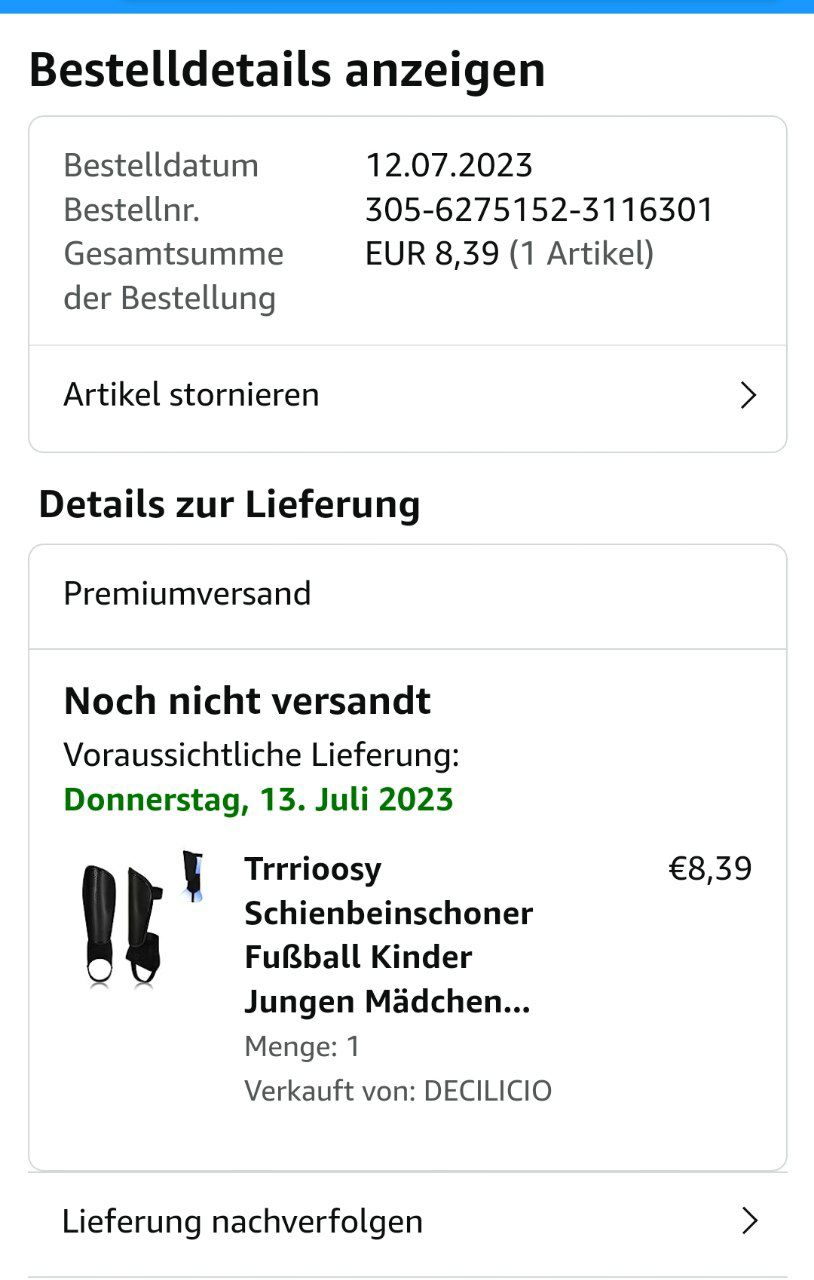Tap the Premiumversand shipping row
The image size is (814, 1280).
(188, 594)
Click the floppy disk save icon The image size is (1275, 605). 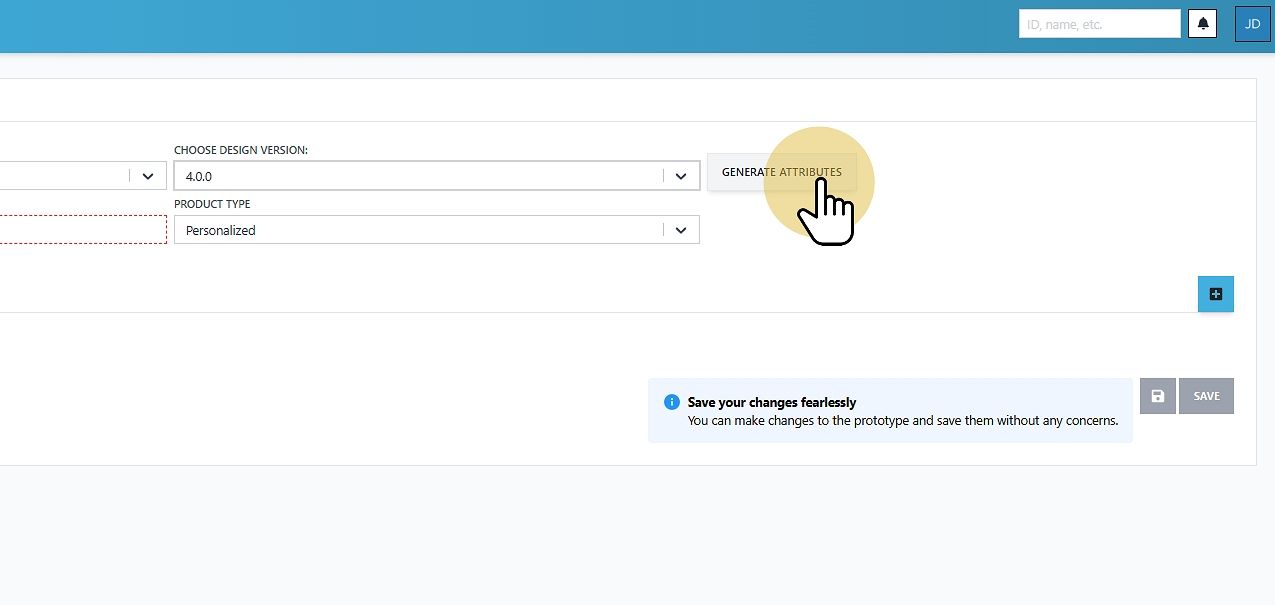pyautogui.click(x=1158, y=396)
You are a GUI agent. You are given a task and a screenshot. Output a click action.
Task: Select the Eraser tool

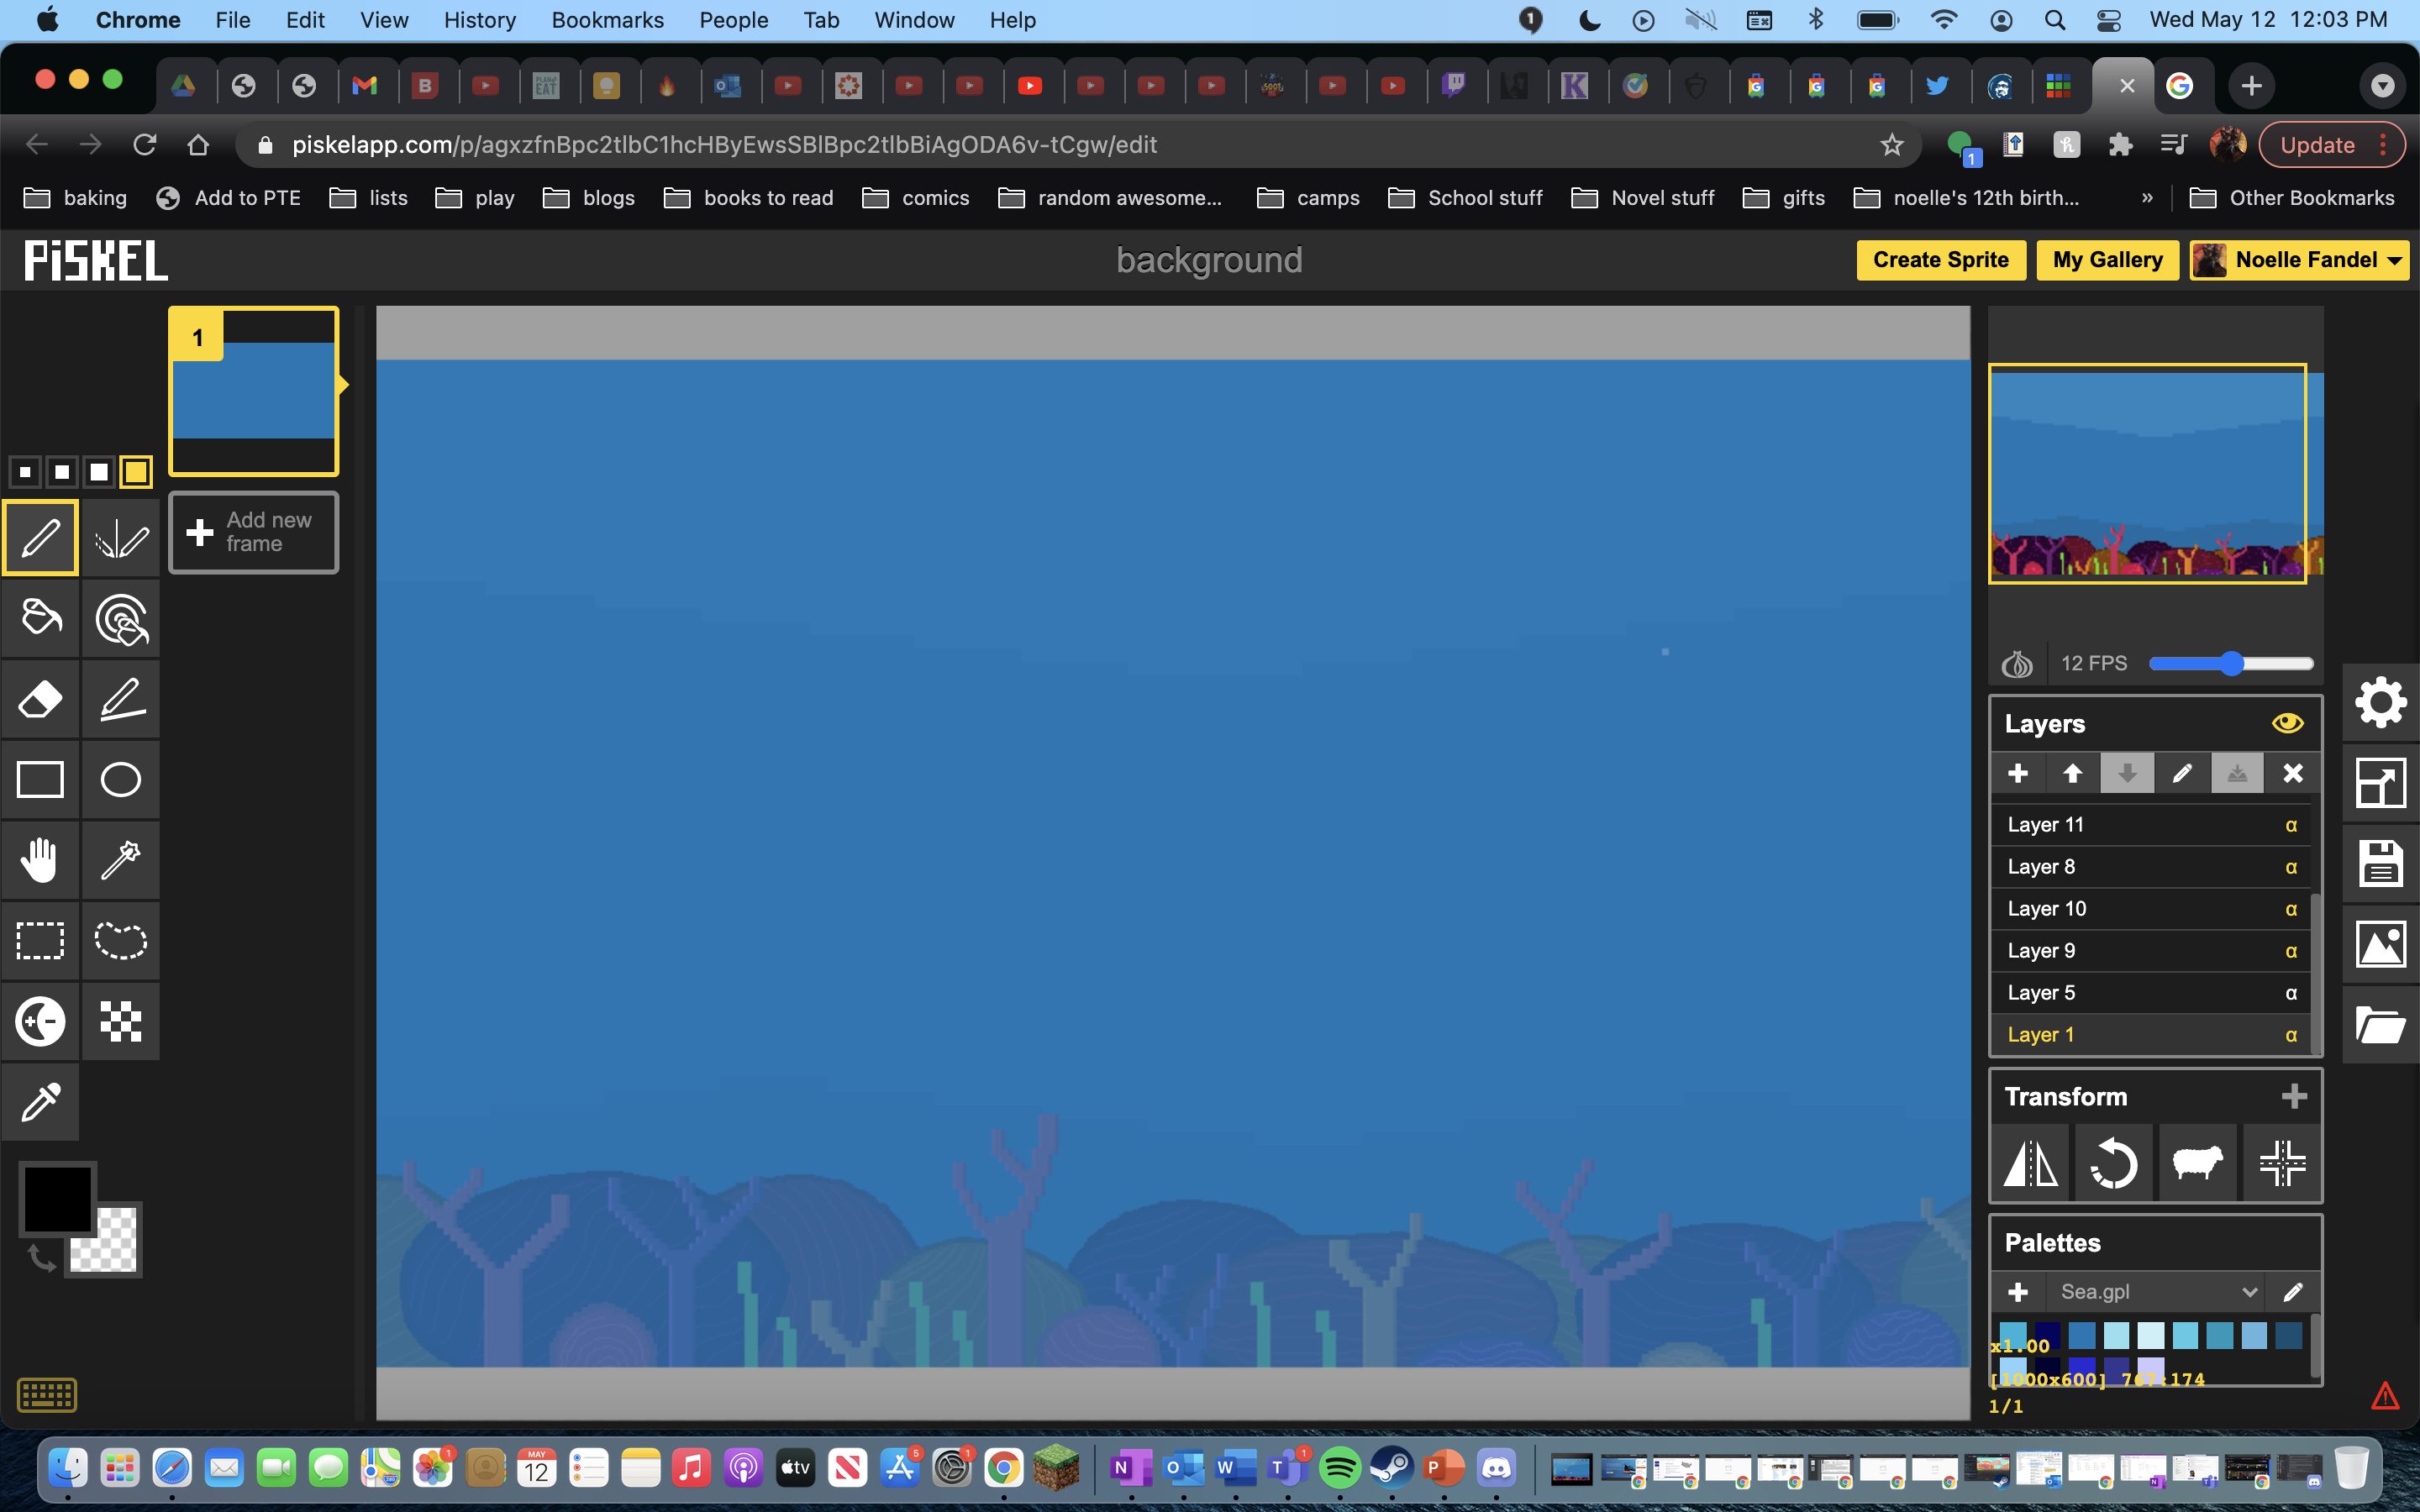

### What you should do
Update the lines from the one that contains "You are a GUI" through the end of the records, replacing "Eraser" with "Pencil" and changing nothing else. Leave the pictures out of your answer.

### Exercise output
You are a GUI agent. You are given a task and a screenshot. Output a click action.
Task: Select the Pencil tool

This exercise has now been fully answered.